A team of U.S. Geological Survey (USGS) scientists will arrive in Tegucigalpa, Honduras on Tuesday, December 8 to provide scientific and technical expertise, including field work surveys on geologic, hydrologic and biologic impacts and risks still facing Central America.

The first U.S. science mission to Honduras in the wake of Hurricane Mitch, the team -- consisting of a geologist, two hydrologists, an ecologist/biologist and a computer/geographic information systems (GIS) specialist -- will assist the devastated country by providing information critical to the continued recovery and beginning rebuilding efforts.

"Even as the humanitarian effort continues, the Central American nations devastated by Hurricane Mitch are beginning the reconstruction process and planning for the future," said Interior Secretary Bruce Babbitt. "The technical support and scientific assessments that will be conducted by the USGS team will enable those working on the reconstruction effort to make informed decisions as they rebuild and ensure that communities will not be as susceptible to future natural disasters."

Reconstruction activities will be facilitated by high-quality USGS-compiled data from many agencies and the private sector, organized into usable form for Central American governments, the U.S. Army Corps of Engineers, US-AID, the World Bank, the Inter-American Development Bank, and others. This information includes geologic and historic landslide, maps to help re-site bridges and roads; map images of newly-formed river and stream beds; and documentation of large changes in the topography of the countryside. These data will assist reconstruction planners in rebuilding disaster resilient communities that are out of harm's way to the greatest extent possible for future natural disasters.

The U.S. Defense Threat Reduction Agency's Open Skies project will provide more than 15,000 aerial photo images that will enable the scientists to get a clear and timely 3-D picture of the location and occurrence of landslides and floods, agricultural damage, and damage to offshore reefs, as well as changes in current land use due to debris flows and flooding -- information that will be of great use in urban and rural rebuilding efforts. The images are crucial to modeling that planners will use to minimize damage from future floods.

The USGS, working with private sector partners, has already sent on loan computers and monitors, ESRI Arcview software, GIS map databases, plotter supplies, maps and Landsat satellite imagery to help with the reconstruction effort. The USGS computers will be networked with the existing Honduran task force assets and will be digitally linked by satellite to a USGS laboratory in Reston, Va.
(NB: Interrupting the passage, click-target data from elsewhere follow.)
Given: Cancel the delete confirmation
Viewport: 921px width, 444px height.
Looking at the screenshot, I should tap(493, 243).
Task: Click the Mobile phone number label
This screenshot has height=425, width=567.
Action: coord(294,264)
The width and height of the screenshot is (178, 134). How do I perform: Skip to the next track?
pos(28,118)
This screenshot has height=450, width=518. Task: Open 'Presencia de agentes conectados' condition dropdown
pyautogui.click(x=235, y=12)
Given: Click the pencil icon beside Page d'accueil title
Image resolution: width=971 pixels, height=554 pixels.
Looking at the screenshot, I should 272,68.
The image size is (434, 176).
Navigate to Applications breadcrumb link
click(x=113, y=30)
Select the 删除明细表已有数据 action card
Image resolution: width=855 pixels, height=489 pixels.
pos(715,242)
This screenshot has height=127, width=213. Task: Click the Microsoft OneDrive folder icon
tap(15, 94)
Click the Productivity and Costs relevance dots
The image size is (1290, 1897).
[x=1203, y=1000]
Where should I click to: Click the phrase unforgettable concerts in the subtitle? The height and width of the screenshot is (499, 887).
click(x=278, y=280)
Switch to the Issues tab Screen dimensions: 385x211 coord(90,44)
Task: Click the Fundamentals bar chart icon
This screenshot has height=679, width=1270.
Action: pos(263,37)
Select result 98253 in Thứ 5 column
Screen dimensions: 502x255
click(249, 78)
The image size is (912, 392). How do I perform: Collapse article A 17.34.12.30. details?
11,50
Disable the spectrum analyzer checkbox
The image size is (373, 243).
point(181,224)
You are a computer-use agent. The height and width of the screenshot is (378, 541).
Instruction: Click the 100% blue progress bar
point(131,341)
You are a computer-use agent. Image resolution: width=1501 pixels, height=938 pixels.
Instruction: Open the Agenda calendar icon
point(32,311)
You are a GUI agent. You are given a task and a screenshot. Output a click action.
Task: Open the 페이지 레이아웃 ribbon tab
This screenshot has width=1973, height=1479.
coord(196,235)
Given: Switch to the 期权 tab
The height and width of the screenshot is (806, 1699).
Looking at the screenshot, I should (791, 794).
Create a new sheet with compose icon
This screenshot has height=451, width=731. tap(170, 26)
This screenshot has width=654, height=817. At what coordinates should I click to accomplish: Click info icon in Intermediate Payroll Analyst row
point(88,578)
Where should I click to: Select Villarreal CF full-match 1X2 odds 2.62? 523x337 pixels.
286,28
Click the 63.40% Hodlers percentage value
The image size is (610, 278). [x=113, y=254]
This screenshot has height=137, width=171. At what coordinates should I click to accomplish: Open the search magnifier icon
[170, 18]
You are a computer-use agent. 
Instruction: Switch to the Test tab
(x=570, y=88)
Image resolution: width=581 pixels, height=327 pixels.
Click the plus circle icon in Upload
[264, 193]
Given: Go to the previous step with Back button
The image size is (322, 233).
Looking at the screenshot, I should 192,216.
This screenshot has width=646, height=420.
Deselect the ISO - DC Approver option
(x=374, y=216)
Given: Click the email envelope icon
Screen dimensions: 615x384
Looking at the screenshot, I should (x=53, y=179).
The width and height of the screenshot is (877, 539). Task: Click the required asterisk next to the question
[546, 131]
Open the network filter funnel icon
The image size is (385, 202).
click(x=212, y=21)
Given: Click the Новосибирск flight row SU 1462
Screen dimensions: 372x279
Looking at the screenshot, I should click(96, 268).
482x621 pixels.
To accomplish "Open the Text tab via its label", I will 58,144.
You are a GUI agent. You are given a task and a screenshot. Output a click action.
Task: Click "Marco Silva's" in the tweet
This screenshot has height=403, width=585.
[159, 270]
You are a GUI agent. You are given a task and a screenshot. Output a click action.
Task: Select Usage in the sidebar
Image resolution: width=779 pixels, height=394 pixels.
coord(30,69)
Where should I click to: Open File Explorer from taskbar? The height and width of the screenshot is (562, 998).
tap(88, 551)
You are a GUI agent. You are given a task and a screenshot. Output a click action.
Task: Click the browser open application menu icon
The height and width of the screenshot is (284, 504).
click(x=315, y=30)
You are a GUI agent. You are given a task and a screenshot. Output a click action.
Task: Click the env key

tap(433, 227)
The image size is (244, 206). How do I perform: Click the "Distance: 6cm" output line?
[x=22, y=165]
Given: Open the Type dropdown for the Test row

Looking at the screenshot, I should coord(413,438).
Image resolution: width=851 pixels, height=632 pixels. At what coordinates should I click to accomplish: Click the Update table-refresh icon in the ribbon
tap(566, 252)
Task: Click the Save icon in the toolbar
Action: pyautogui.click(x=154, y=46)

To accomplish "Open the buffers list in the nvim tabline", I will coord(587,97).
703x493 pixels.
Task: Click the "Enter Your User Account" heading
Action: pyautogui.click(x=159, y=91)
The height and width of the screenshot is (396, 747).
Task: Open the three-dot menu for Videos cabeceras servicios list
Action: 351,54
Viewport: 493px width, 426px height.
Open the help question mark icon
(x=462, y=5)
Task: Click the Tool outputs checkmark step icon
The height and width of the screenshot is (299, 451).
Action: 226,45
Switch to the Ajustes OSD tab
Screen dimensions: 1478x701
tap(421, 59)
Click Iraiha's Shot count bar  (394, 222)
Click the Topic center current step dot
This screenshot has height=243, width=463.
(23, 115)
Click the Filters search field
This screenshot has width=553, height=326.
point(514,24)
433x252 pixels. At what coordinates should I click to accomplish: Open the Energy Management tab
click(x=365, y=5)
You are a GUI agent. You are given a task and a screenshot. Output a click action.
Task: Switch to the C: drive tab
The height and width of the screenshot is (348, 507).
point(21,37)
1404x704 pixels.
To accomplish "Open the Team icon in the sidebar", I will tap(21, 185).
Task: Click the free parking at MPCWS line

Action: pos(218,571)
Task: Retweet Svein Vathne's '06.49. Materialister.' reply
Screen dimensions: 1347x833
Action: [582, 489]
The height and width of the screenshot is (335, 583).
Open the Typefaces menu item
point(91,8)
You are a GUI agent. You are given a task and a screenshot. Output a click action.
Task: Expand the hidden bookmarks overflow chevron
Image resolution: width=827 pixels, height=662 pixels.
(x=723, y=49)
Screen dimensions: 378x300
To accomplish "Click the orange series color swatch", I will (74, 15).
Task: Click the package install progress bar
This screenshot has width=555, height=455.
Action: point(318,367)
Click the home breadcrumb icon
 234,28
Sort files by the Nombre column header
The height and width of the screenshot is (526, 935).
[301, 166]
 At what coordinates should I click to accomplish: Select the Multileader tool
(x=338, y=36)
This equipment will assist the Honduran government and the USAID in-country team already working on reconstruction plans.
-end-
As the nation's largest water, earth and biological science and civilian mapping agency, the USGS works in cooperation with more than 2000 organizations across the country to provide reliable, impartial, scientific information to resource managers, planners, and other customers. This information is gathered in every state by USGS scientists to minimize the loss of life and property from natural disasters, contribute to the sound conservation, economic and physical development of the nation's natural resources, and enhance the quality of life by monitoring water, biological, energy, and mineral resources.